> What to work on
Continue the personal account of the morning of the World Trade Center and Pentagon crashes, picking up after its final sentence.

> Exercise text
☆ ☆ ☆ ☆ ☆

The night before I slept terribly, because I was having recurring anxiety dreams about my bathtub plumbing. In the days that followed, friends asked eachother if they'd felt anything coming, because you'd think that if such things actually happened they would have happened then. Most people slept in sweet bliss, me, I had nightmares about my bathtub. I don't think that's any more relevant. It's certainly not an improvement.

I remember checking the news (probably mostly to see how the stock market was doing). I'd gotten up early enough that the first reports coming out were fragmentary and didn't make much sense. There was a crash into the World Trade Center. Tragic, it sounded. Terrible. I went to tell my housemates. I remember then thinking that this was terribly important, except that I couldn't quite understand what it meant. And then the second crash, and the pentagon. I kept hitting refresh until the site froze (and then headed over to slashdot -- did I already know that slashdot became the most reliable back up newsource when the other sites were overloaded, or did I learn it then?) I kept on looking at the rhododendron bushes outside of my study window and thinking "This must be war. What else can this be but war?"

☆ ☆ ☆ ☆ ☆

> Dataset extract
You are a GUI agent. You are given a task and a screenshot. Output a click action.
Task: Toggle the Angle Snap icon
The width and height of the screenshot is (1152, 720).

☆ ☆ ☆ ☆ ☆

> Answer to this exercise
My brother lived in New York, and I didn't even have a telephone number for him. I didn't want to add to the furor... and then my sister called, saying she'd talked to my brother, and our mom, and that he was all right and she knew I'd be worrying. Another lesson of the day -- in event of emergency, if possible call my sister, who is easily the best able of us to serve as a contact point for everyone in the family. Sam, having been up late the night before partying, slept through the initial uproar. I seem to remember he didn't leave his apartment at all for the next few days.

I had a doctor's appointment that day. The office there was a mess, and my doctor was late. Was it his sister he had been trying to contact? I think so. I remember telling Craig "Bin Laden. Don't you think?" I don't remember if I went to work that day.

I remember a week later, at work, that we had a half hour or so of silence, and I went out to the fish pond. While I was there, staring into the water and thinking about the world, I noticed that standing just a bit away from me was MG, the director of my former department, who'd made my life fairly miserable while I was there, but refused to allow me to leave (and then when I got permission to interview tried contacting hiring managers and running me down to them off record). I finally got out, and a bit later he got transferred over to "Special Projects" (aka where people are warehoused and made uncomfortable because it's easier to do that than to fire them). Since I'd last seen him I'd spent the better part of a year on medical leave, and he'd had everything that made his job interesting taken away from him. I'd liked him before all the crap went down.